AUSGEWÄHLTER AUSZUG
• • • • •

Die Bundespolizeidirektion Wels hat der Sicherheitsdirektion für Oberösterreich den Verfahrensakt zur Entscheidung übermittelt. Nachdem mit 1. Juli 2011 wesentliche Bestandteile des Fremdenrechtsänderungsgesetzes 2011 – FrÄG, BGBl. I Nr. 38/2011, in Kraft getreten sind, hat die Sicherheitsdirektion für Oberösterreich dem Verwaltungssenat den Akt zuständigkeitshalber übermittelt.
Der Unabhängige Verwaltungssenat hat Beweis erhoben durch Einsichtnahme in den vorgelegten Verwaltungsakt. Da der entscheidungsrelevante Sachverhalt bereits feststeht, ist eine mündliche Verhandlung gem. § 67d Abs. 1 AVG nicht erforderlich.
Der Unabhängige Verwaltungssenat stellt folgenden Sachverhalt fest:
Der Bw wurde am 6. Mai 1984 geboren und ist Staatsangehöriger von Mazedonien.
Am 27. Juni 2001 stellte er beim Bundesasylamt, Außenstelle Linz, einen Asylantrag. Auf Grund seiner Angaben im Asylverfahren steht fest, dass er am 24. Juni 2001 illegal per Autobus in das Bundesgebiet eingereist ist. Das Bundesasylamt hat dem Asylantrag keine Folge gegeben. Mit Zurückziehung der dagegen erhobenen Berufung wurde der Bescheid des Bundesasylamtes am 12. März 2003 rechtskräftig.
Am 8. September 2003 stellte der Bw einen Erstantrag auf Erteilung einer Niederlassungsbewilligung für den Aufenthaltszweck "begünstigter Drittstaatsangehöriger – Österreicher" im Sinn des § 49 Abs. 1 FrG. Zusammenführender war sein Vater X, der seit 5. September 2003 österreichischer Staatsbürger ist.
Vom 9. September 2003 bis 22. September 2009 verfügte der Bw durchgehend über Aufenthaltstitel, zuletzt über eine Niederlassungsbewilligung für den Aufenthaltszweck "unbeschränkt", gültig vom 23. September 2008 bis 22. September 2009.
Mit Bescheid der Oö. Landesregierung vom 4. November 2008, GZ. IKT(Stb)-430800/4-2008-Dor, wurde das Ansuchen des Bw um Verleihung der österreichischen Staatsbürgerschaft abgewiesen.
Der Antrag auf Verlängerung seines Aufenthaltstitels wurde erst am 11. Februar 2010, somit verspätet, gestellt.

• • • • •

BEREITGESTELLTE DATEN

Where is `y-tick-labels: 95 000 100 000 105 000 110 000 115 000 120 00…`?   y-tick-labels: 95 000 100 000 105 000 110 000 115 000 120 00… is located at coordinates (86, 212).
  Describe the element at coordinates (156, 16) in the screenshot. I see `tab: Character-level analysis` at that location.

• • • • •

ZUGEWIESENE AUFGABE
An welchem Tag wurde laut dem ausgewählten Auszug der Antrag auf Verlängerung des Aufenthaltstitels gestellt?

ANTWORTBEREICH
Am 11. Februar 2010.